### Records for processing:
Start of Block
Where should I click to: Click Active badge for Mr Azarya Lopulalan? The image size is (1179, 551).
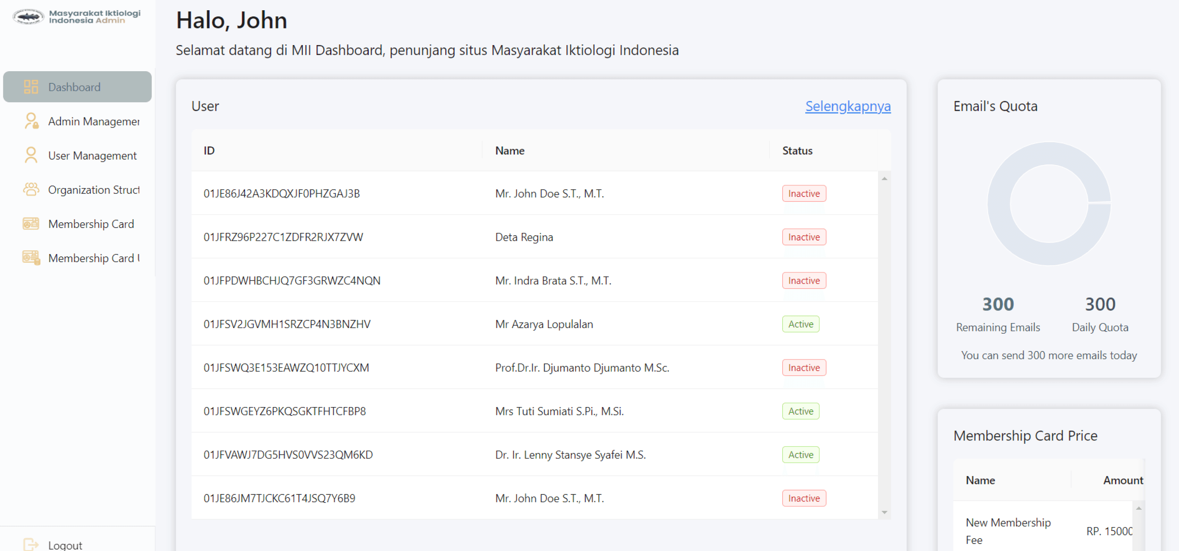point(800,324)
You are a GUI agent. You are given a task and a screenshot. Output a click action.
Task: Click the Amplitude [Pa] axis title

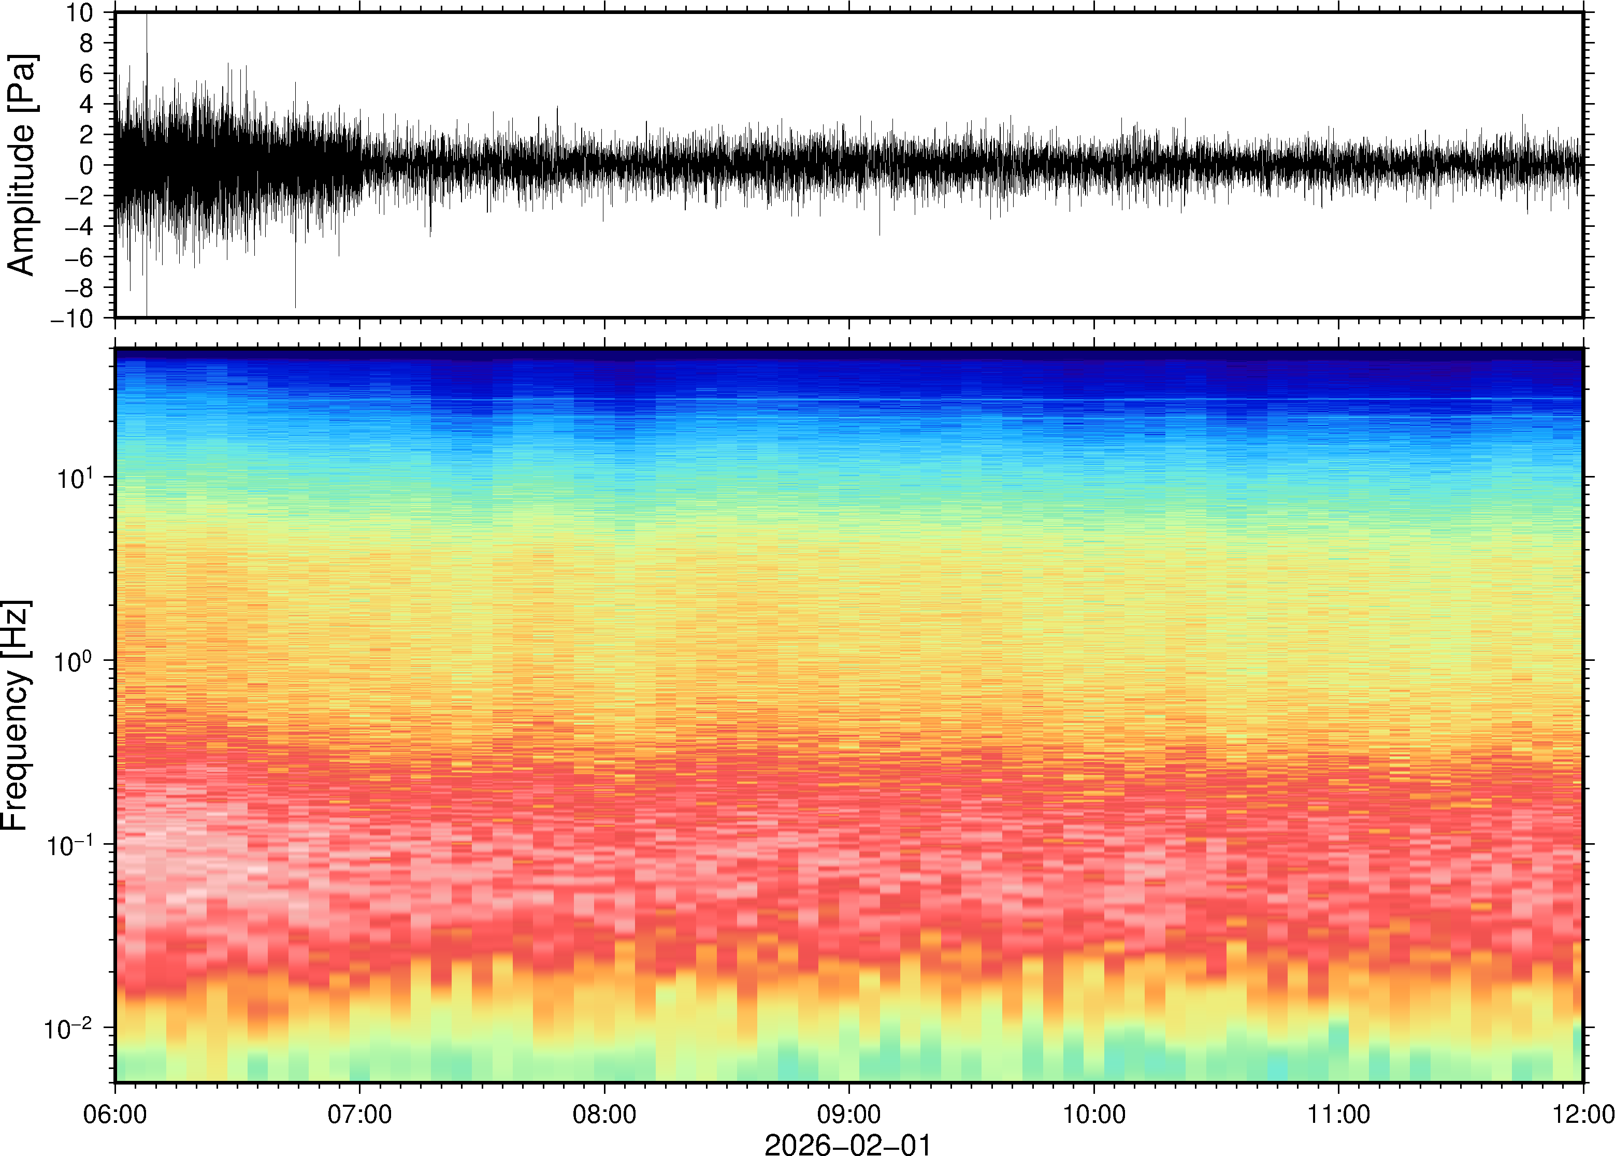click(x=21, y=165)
End of Block
Start of Block
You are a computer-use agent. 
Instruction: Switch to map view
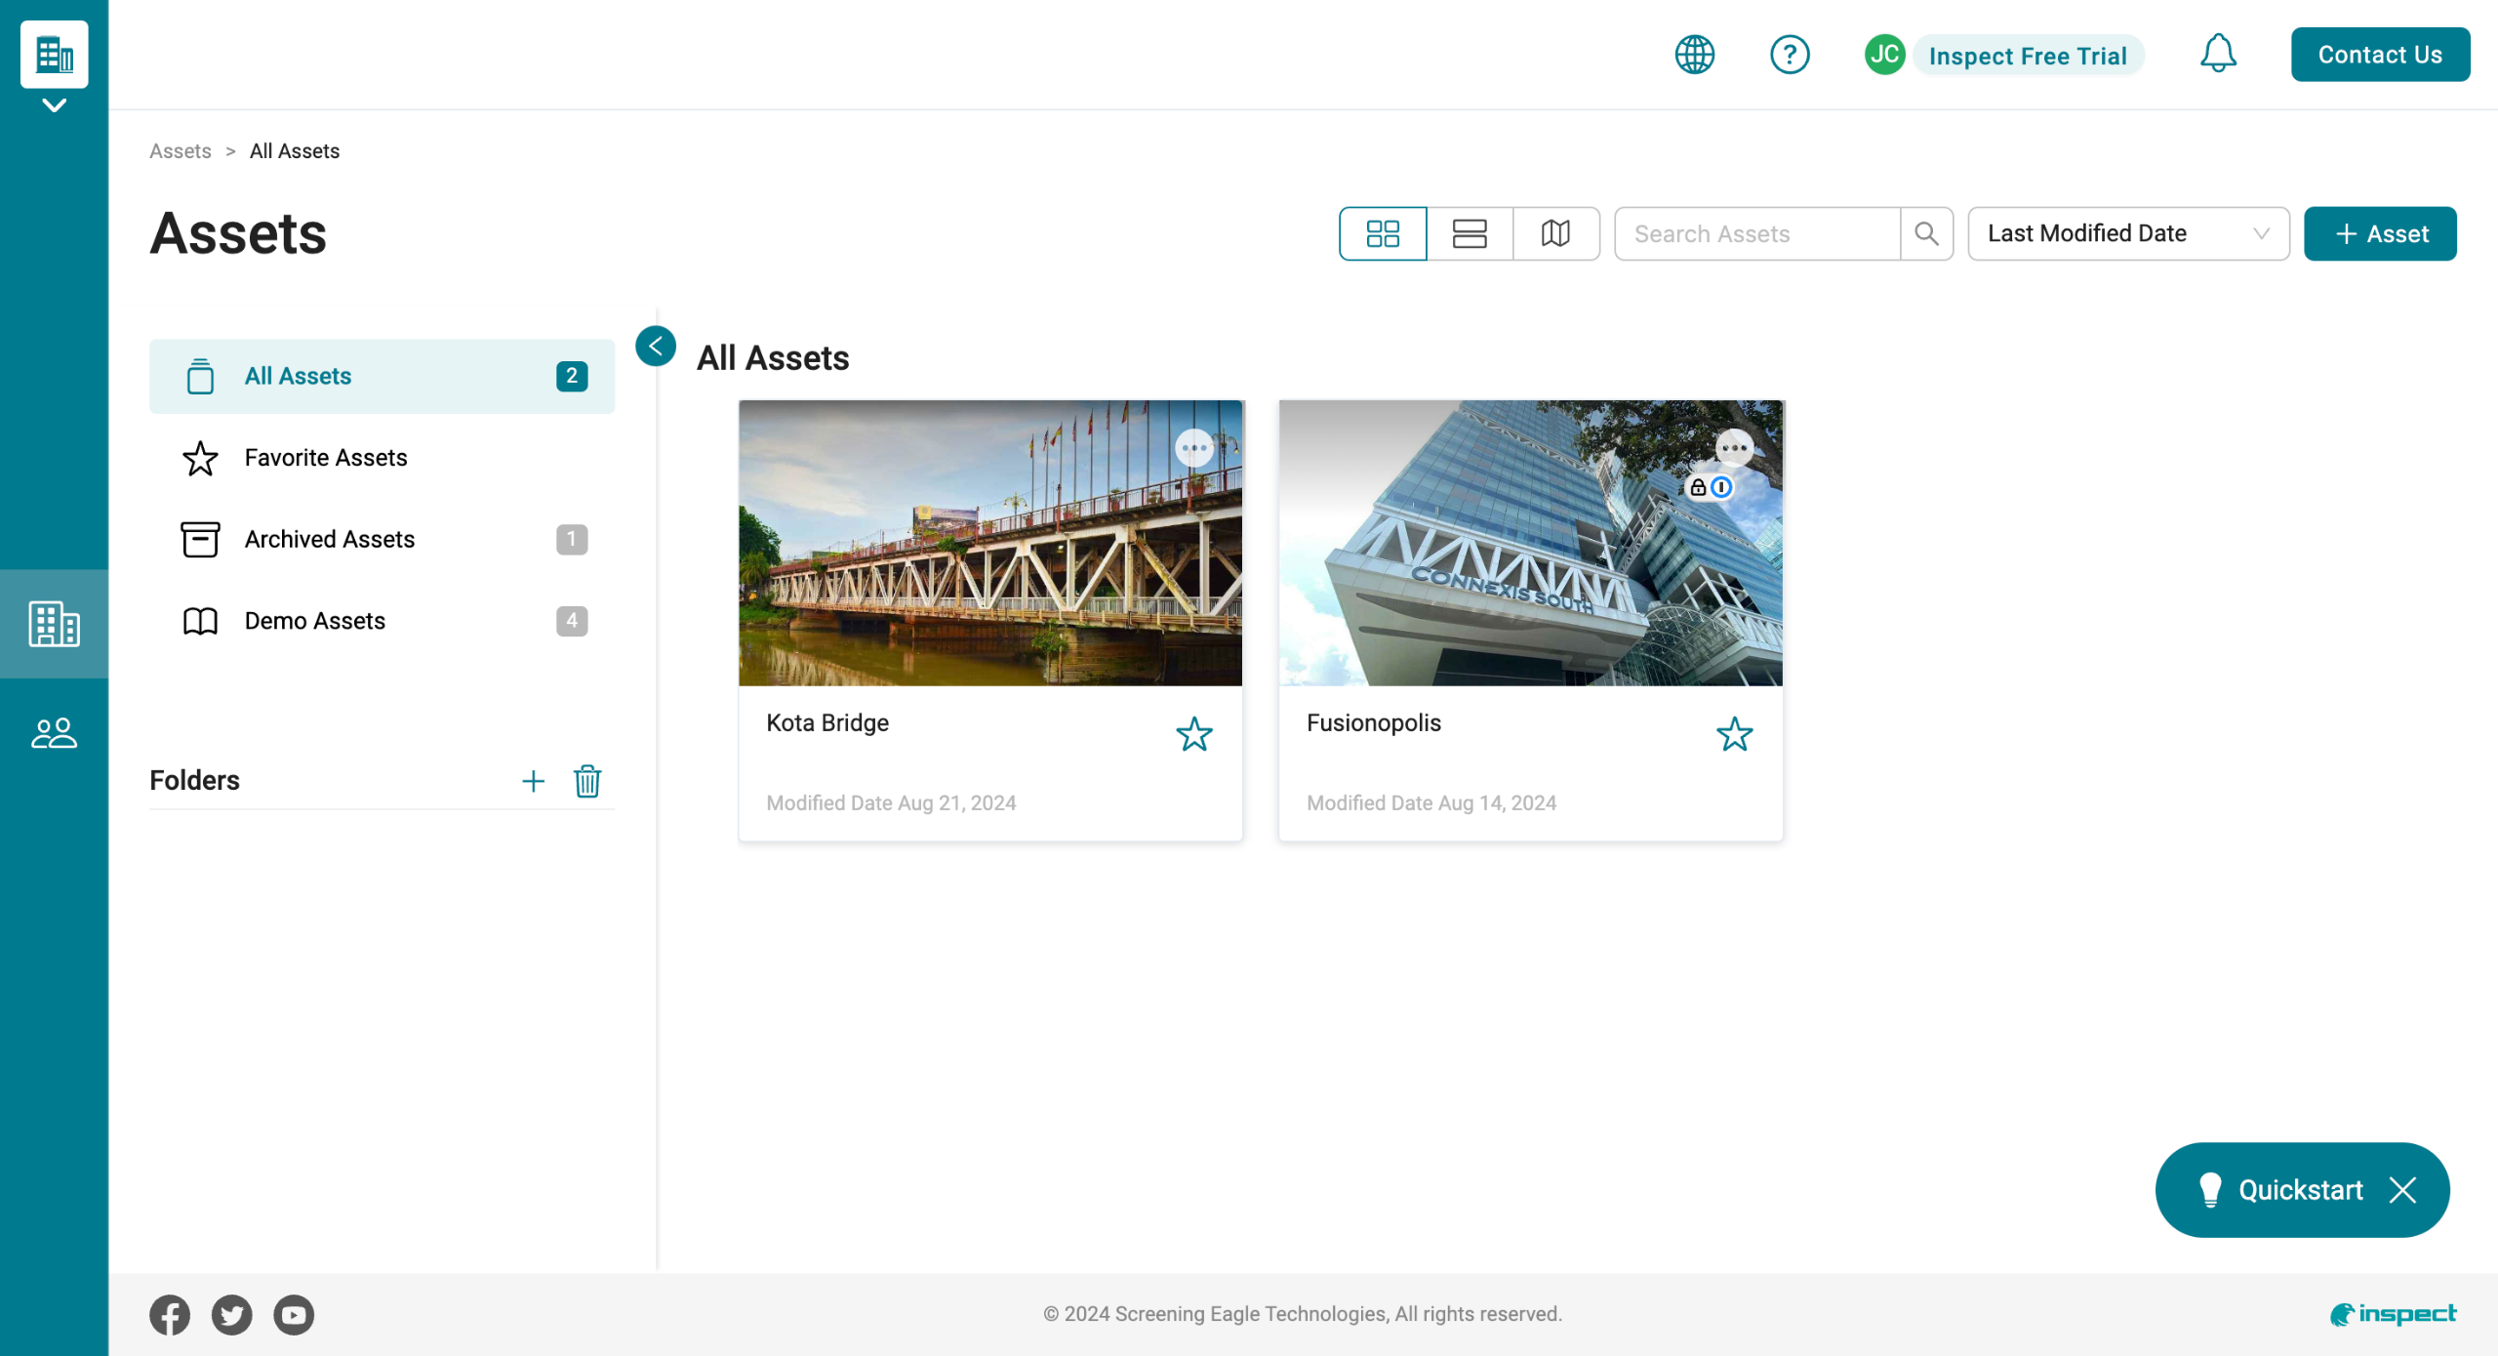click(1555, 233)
End of Block
### Work instruction:
From the records above, return each line where "agent" occurs.

### Exercise solution:
You are a GUI agent. You are given a task and a screenshot. Output a click action.
You are a computer-use agent. 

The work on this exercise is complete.